AIM OF THE TASK: Lay out the data as a two-column CSV with the columns task and value, one row per item, each field quoted and with line breaks replaced by spaces. Start at the line containing "This screenshot has" and end after the line containing "click(x=58, y=494)".

THE DATA:
···
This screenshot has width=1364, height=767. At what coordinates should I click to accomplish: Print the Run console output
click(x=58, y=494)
···
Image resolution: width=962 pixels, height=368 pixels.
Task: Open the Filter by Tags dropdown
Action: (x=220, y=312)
···
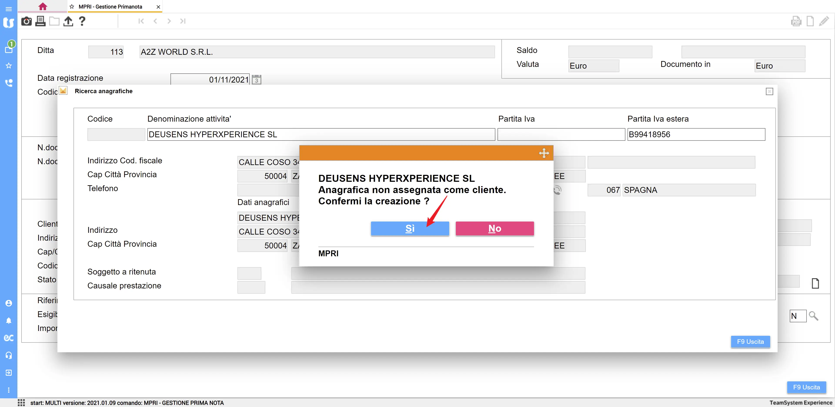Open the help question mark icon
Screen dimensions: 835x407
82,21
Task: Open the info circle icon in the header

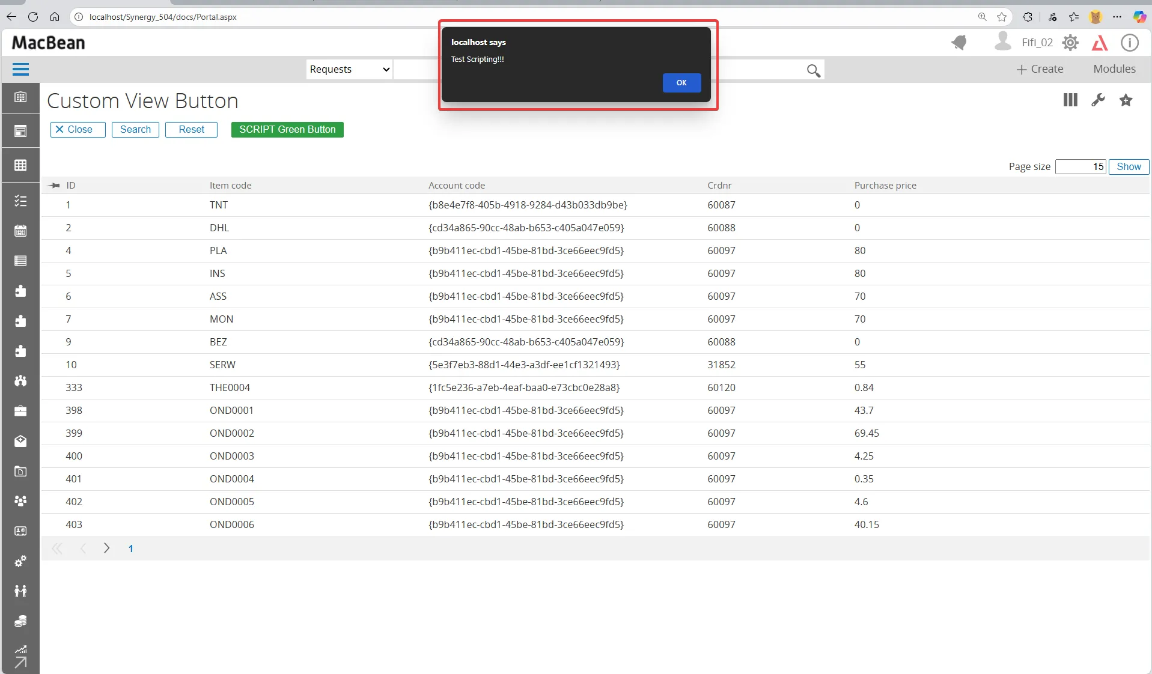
···
EXERCISE SOLUTION:
task,value
"This screenshot has width=1364, height=767. At what coordinates should I click to accomplish: Print the Run console output","click(x=58, y=494)"